Rarely these days does an advance in medical technology end up saving dollars as well as lives.
But one such development was enthusiastically endorsed last week by a panel of experts: a simple drug treatment administered to pregnant women to speed the development of fetuses in danger of being born prematurely.
The therapy, involving injections of corticosteroids that cost less than $10 a dose, can save the lives and health of large numbers of babies born prematurely, including many very tiny infants, the panel found after a year of study.
The therapy also can reduce the time that such babies spend in hospitals by about one-third, the panel said. The study projected a “conservative” saving of $157 million a year in initial hospital costs alone, even if the treatment is used in only 60 percent of premature births.
Only about 15 percent of high-risk premature babies receive steroid therapy, the panel said. It recommended that the treatment be used in nearly all pregnancies in danger of ending after 24 and up to 34 weeks of gestation, or six weeks before term.
The treatment is not recommended for pregnancies more advanced than 34 weeks unless there is reason to believe the baby’s lungs are not well developed.
The regimen involves giving pregnant women two intramuscular injections of the corticosteroid drug betamethasone or four injections of a related drug, dexamethasone. The drug, which is injected in the woman, crosses the placenta to the fetus, where it speeds maturation of the fetal lungs and blood vessels.

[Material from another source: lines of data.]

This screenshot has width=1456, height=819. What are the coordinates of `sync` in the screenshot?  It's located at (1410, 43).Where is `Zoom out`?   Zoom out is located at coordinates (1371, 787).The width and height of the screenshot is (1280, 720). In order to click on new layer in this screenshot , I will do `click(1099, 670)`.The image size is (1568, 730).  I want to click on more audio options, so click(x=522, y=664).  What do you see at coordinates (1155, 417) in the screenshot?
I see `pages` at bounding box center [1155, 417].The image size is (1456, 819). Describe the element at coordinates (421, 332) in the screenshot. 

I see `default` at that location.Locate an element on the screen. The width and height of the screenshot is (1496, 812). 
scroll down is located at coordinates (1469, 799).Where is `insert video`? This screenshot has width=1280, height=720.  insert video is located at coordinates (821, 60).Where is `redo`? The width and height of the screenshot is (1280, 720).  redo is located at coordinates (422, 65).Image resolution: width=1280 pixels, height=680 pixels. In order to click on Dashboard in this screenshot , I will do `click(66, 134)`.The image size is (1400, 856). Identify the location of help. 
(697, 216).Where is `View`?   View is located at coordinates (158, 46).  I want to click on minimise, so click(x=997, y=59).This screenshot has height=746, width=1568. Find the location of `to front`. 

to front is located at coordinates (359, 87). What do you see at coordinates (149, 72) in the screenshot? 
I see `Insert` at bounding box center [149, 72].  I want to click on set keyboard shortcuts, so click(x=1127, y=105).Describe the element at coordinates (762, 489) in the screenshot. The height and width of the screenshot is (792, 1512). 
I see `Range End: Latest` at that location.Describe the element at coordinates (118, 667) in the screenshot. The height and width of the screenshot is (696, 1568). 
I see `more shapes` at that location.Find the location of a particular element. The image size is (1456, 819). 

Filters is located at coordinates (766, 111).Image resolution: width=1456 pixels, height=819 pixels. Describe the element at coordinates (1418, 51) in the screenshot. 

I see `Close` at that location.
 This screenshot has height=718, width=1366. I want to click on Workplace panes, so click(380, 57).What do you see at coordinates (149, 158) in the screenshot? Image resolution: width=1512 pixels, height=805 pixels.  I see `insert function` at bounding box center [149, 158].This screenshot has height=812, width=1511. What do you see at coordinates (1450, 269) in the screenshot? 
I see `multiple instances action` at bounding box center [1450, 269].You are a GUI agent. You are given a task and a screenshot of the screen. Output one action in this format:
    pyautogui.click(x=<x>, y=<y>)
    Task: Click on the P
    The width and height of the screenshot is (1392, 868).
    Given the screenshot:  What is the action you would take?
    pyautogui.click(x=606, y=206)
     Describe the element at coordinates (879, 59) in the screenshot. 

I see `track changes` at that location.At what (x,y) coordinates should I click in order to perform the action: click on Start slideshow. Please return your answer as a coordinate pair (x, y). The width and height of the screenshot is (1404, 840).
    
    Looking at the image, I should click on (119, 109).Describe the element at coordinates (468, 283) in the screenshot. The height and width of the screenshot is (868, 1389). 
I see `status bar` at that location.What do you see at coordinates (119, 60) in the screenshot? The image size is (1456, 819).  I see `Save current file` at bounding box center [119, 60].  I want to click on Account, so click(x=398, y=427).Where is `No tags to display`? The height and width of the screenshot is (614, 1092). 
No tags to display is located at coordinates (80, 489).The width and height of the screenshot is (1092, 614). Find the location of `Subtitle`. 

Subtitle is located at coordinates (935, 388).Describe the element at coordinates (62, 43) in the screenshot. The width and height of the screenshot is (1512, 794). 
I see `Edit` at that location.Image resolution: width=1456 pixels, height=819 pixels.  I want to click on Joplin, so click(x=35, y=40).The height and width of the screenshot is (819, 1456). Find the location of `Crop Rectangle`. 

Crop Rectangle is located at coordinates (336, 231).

Ideally, it should be given 24 hours or more before delivery. But even if given within 24 hours of birth, the treatment is beneficial, the panel said, adding, however, that it is pointless to use it when birth is imminent.
Theoretically, the treatment could benefit at least 287,000 babies who are born six or more weeks prematurely each year in this country. At greatest risk are those born weighing less than about 2 pounds.
Many of those infants die soon after birth and many who survive face severe complications, like respiratory distress syndrome and bleeding in the brain, that require long hospital stays and costly treatments and can result in permanent disabilities.
The panel, which held a consensus development conference under the auspices of the National Institutes of Health last week, said its review of well-designed studies showed that nearly all premature babies could benefit from the treatment, with little or no risk to them or to their mothers.
The studies indicated that well-timed steroid therapy could reduce infant deaths by about 40 percent and halve the incidence of respiratory distress syndrome and bleeding in the brain.
Dr. Duane Alexander, director of the National Institute of Child Health and Human Development, estimated that wide use of the therapy could save the lives of 6,000 to 7,000 premature babies each year. And there is also a $3,000 saving for every day that a premature baby does not spend in a neonatal intensive-care unit.
The potential benefits of corticosteroid therapy administered to women in danger of giving birth prematurely was first demonstrated as far back as 1972, but the therapy has been very slow to take hold among obstetricians.
Doctors were reported to be concerned about its overall effectiveness and possible risks, both to mother and infant. The benefits of corticosteroids also were overshadowed by the advent of pulmonary surfactants administered after birth to protect the lungs of premature infants.
However, the expert panel found that even when a surfactant was used, the steroid therapy had an added benefit, speeding maturation of lungs prematurely forced to breathe on their own.
The panel found no evidence of adverse effects on babies exposed before birth to the steroid therapy. Some of those babies have been followed for 12 years, with no evidence of harm.
Nor did the panel find that the treatment placed mothers at risk of complications. Even women treated with drugs in an attempt to stop a threatened premature delivery should receive the steroid therapy, the panel said.
The 16-member panel was headed by Dr. Larry C. Gilstrap, a professor in the department of obstetrics and gynecology at the University of Texas Southwestern Medical Center in Dallas.